### OBJECTIVE
Return each line of the items below that contains the word "Task". Case counts.

### EXERCISE INPUT
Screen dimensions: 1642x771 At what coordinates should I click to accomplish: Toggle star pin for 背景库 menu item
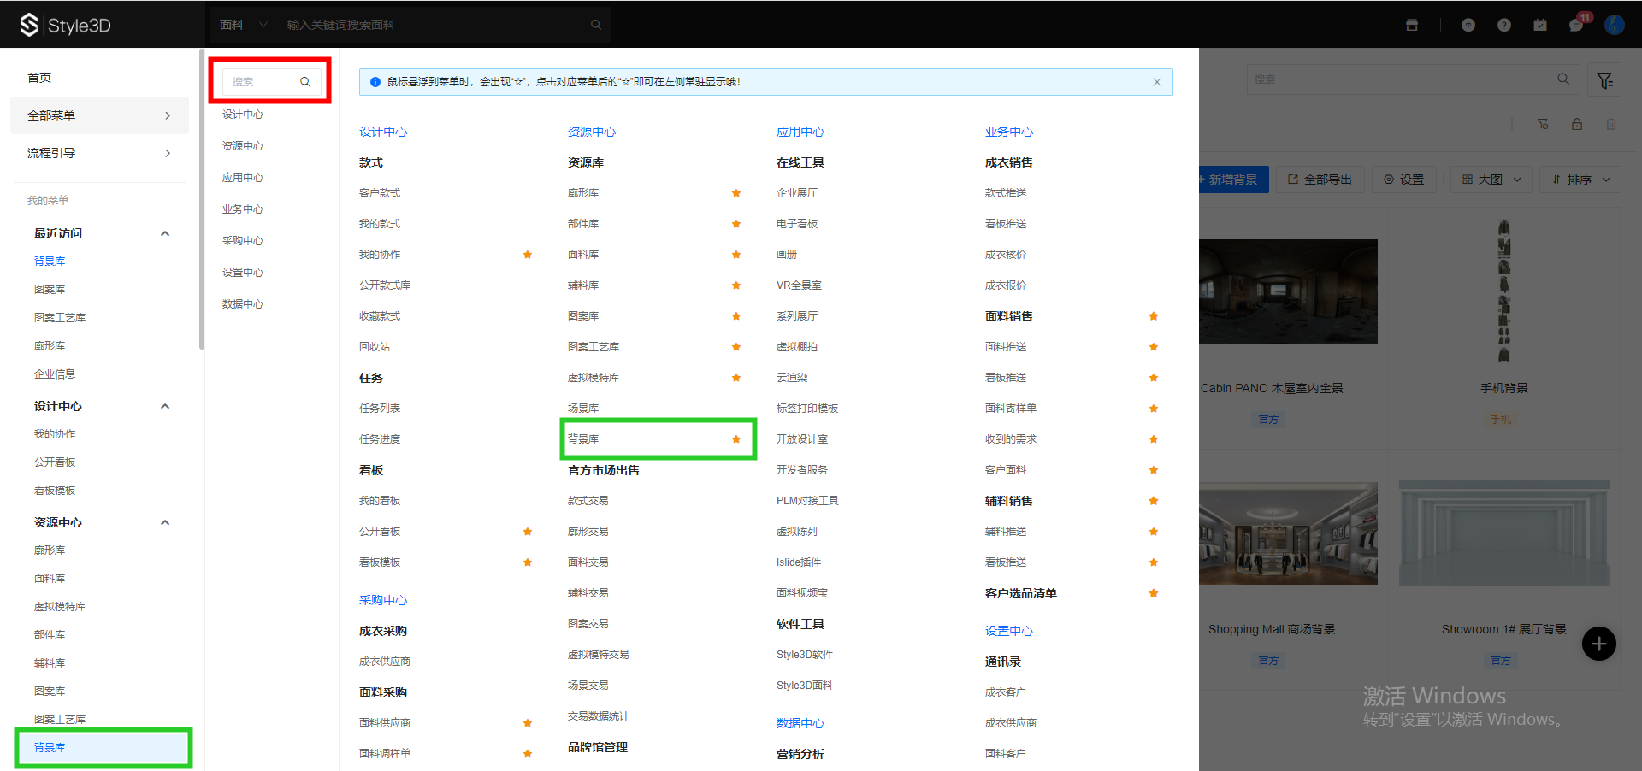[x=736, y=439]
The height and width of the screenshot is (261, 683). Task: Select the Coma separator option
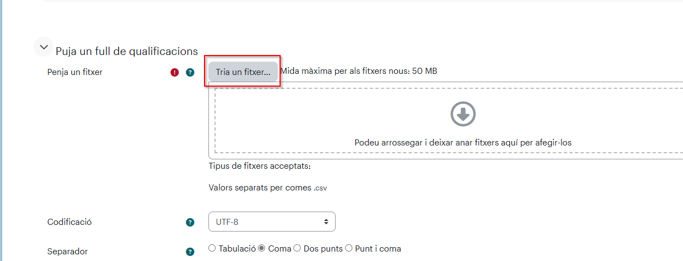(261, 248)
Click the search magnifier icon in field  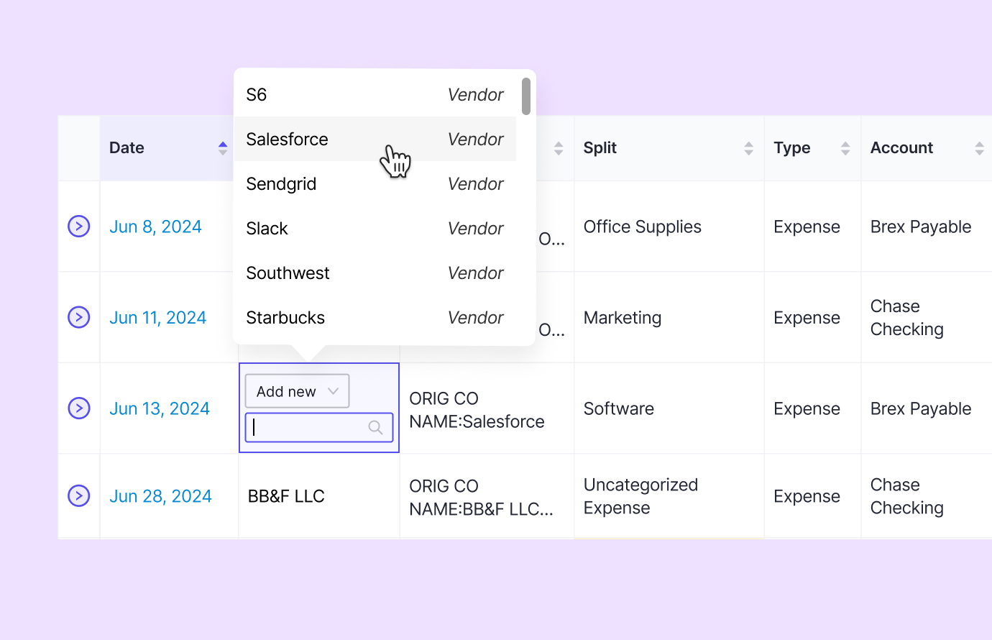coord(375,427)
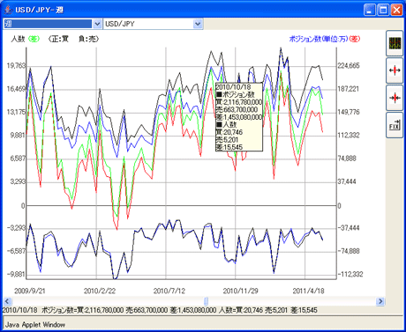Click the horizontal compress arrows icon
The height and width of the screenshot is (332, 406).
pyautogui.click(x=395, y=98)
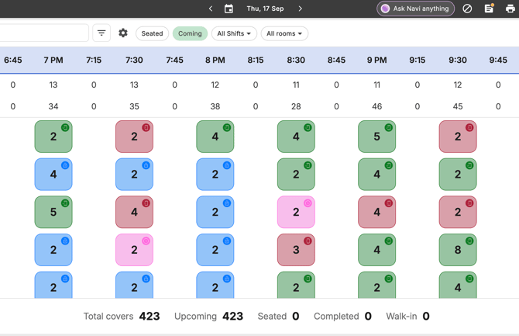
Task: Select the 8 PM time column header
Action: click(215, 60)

### OUTPUT BELOW
The height and width of the screenshot is (261, 683). Task: Select the Coma separator option
Task: Select the 8 PM time column header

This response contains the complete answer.